After a liner has been located through an earth strata of interest for production, the well is completed. The earth strata is permeable and contains hydrocarbons under a pore pressure.
In the completion of a well using a compression type production packer, typically a production tubing with the attached packer is lowered into the wellbore and disposed or located in a liner just above the formations containing hydrocarbons. The production packer has an elastomer packer element which is axially compressed to expand radially and seal off the cross-section of the wellbore by virtue of the compressive forces in the packer element. Next, a perforating device is positioned in the liner below the packer at the strata of interest. The perforating device is used to develop perforations through the liner which extend into cemented annulus between the liner and into the earth formations. Thereafter, hydrocarbons from the formations are produced into the wellbore through the perforations and through the production tubing to the earth's surface.
In the production of liquid hydrocarbons, gas is also produced during the life of a production well, gas migration or leakage in the wellbore is a particularly significant problem which can occur where gas migrates along the interfaces of the cement with a liner and a borehole. Any downhole gas leak outside the production system is undesirable and can require a remedial operation to prevent the leak from causing problems to other strata. Downhole gas leaks are commonly due to the presence of a micro-annulus between the cement annulus and the borehole wall and are difficult to prevent. There are also liquid leaks which can be equally troublesome. There are a number of prior art solutions proposed to obtain a tight seal of the cement column with the formation. Heretofore, however, none of these solutions have taken into account the borehole stress and the effect of downhole temperatures changes which occur during the cementing process.
The net effect of a considerable number of wellbore completion and remedial operations where liquids are circulated in the wellbore is to temporarily change the temperatures along the wellbore from its normal in-situ temperature conditions along the wellbore. The in-situ temperature conditions refer to the ambient downhole temperature which is the normal undisturbed temperature. However, the ambient downhole temperature can be higher than in-situ temperatures due to conditions such as steam flooding or production from other zones.

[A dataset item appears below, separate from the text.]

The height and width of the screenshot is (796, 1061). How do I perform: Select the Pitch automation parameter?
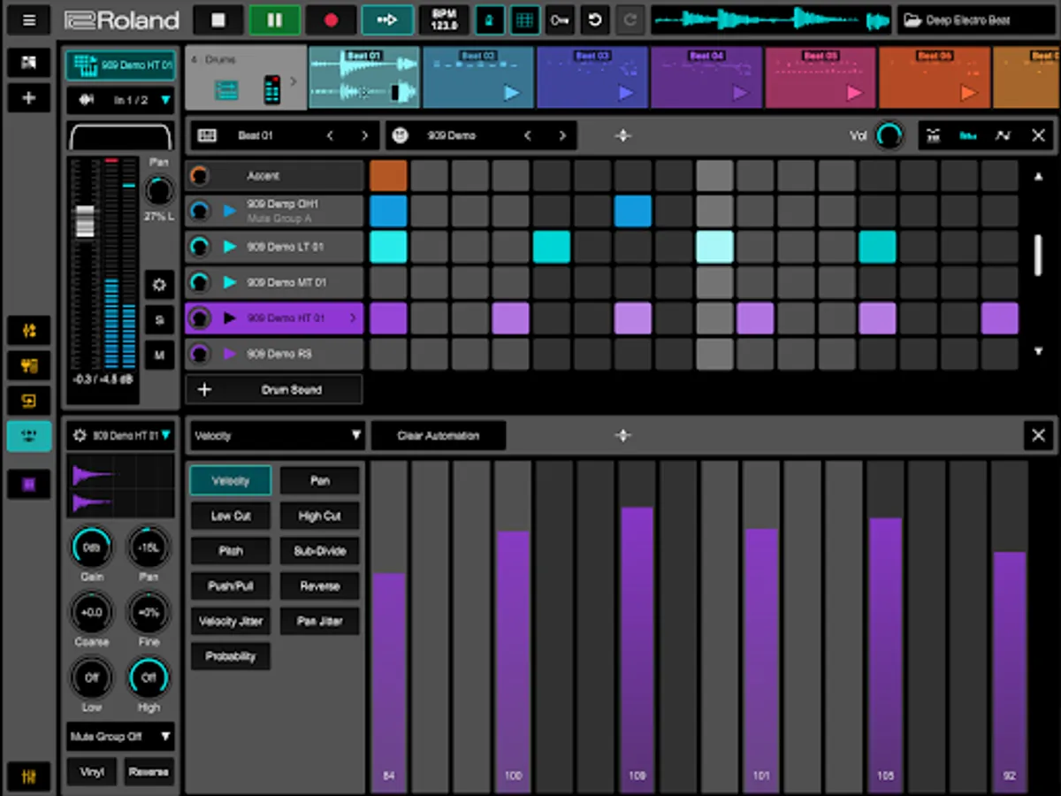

At any given level in a wellbore, the temperature change may be an increase or decrease of the temperature condition relative to the normal in-situ or ambient temperature depending upon the operations conducted.
In a co-pending application Ser. No. 865,188 filed Apr. 9, 1992, and entitled "Borehole Stressed Packer Inflation System", a system is described for use with inflatable packers where temperature effects are considered relative to obtaining a positive seal with an elastomer element in an inflatable packer.
In this application, the system is concerned with obtaining a cement seal of a column of cement between a liner and a borehole wall by taking into account the effect of downhole temperature effects. Downhole temperature effects can be caused by a number of factors, including acidizing, fracturing, steam injection or production from other intervals in a wellbore.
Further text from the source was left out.